[Исходные данные]:
=-=-=-=-=
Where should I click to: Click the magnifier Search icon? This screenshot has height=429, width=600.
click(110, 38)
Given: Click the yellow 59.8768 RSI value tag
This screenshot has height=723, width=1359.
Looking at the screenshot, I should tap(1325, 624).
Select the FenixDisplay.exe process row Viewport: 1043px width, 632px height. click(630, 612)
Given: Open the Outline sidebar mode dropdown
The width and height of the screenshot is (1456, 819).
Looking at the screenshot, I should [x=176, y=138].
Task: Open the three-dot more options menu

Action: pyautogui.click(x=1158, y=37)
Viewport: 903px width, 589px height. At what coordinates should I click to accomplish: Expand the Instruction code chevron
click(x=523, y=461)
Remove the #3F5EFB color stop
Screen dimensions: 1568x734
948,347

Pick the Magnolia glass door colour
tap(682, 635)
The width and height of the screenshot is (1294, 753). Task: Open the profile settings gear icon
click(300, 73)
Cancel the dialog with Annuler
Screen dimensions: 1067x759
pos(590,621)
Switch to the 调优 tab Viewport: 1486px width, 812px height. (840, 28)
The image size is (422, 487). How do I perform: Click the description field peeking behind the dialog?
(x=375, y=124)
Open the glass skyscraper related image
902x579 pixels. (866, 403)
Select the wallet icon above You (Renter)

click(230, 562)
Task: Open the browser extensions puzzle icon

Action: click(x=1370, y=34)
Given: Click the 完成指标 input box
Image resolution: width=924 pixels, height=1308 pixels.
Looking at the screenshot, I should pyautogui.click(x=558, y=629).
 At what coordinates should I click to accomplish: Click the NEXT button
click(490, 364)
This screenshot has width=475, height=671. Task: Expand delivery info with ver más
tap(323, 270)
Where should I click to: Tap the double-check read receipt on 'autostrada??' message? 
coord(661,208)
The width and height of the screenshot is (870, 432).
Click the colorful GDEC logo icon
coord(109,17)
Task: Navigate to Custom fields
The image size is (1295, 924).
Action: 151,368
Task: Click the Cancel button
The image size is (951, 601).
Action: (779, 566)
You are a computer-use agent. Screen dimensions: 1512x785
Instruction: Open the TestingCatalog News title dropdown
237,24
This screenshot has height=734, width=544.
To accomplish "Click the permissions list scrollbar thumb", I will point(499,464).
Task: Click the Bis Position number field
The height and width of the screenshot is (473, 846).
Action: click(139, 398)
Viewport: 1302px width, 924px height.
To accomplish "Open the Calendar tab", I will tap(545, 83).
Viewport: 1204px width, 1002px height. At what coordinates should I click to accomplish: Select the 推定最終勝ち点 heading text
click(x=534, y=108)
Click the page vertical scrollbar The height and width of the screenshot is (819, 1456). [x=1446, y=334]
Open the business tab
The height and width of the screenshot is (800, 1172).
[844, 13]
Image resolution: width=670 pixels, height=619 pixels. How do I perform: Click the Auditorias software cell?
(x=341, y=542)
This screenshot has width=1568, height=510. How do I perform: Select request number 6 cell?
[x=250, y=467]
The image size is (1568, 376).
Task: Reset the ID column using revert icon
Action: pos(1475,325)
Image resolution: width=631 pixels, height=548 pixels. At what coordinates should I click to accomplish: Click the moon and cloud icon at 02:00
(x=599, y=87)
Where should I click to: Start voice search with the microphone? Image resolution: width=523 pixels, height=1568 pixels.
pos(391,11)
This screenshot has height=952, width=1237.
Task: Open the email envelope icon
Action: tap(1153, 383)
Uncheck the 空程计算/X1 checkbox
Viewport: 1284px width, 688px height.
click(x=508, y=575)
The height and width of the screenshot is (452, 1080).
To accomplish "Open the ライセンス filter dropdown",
=-=-=-=-=
Замените «number field» на «text field» в строках, начиная со строки с «This screenshot has height=734, width=544.» и заканчивая строкой с «Action: click(139, 398)». Приведите только эти строки, больше ничего в них не меняя.

This screenshot has height=734, width=544.
To accomplish "Click the permissions list scrollbar thumb", I will point(499,464).
Task: Click the Bis Position text field
The height and width of the screenshot is (473, 846).
Action: click(139, 398)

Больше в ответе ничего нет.